• [EXERCISE BRIEF] Output all of the entries exactly as written.

• [INPUT FOR THIS TASK]
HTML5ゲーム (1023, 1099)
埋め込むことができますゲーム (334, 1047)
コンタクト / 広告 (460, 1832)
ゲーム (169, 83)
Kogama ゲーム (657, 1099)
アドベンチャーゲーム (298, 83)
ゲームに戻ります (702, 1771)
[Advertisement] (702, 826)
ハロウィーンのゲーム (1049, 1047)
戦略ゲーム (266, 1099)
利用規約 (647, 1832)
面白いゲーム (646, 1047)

• [RESPONSE BELOW]
HTML5ゲーム (1023, 1099)
埋め込むことができますゲーム (334, 1047)
コンタクト / 広告 (460, 1832)
ゲーム (169, 83)
Kogama ゲーム (657, 1099)
アドベンチャーゲーム (298, 83)
ゲームに戻ります (702, 1771)
[Advertisement] (702, 826)
ハロウィーンのゲーム (1049, 1047)
戦略ゲーム (266, 1099)
利用規約 (647, 1832)
面白いゲーム (646, 1047)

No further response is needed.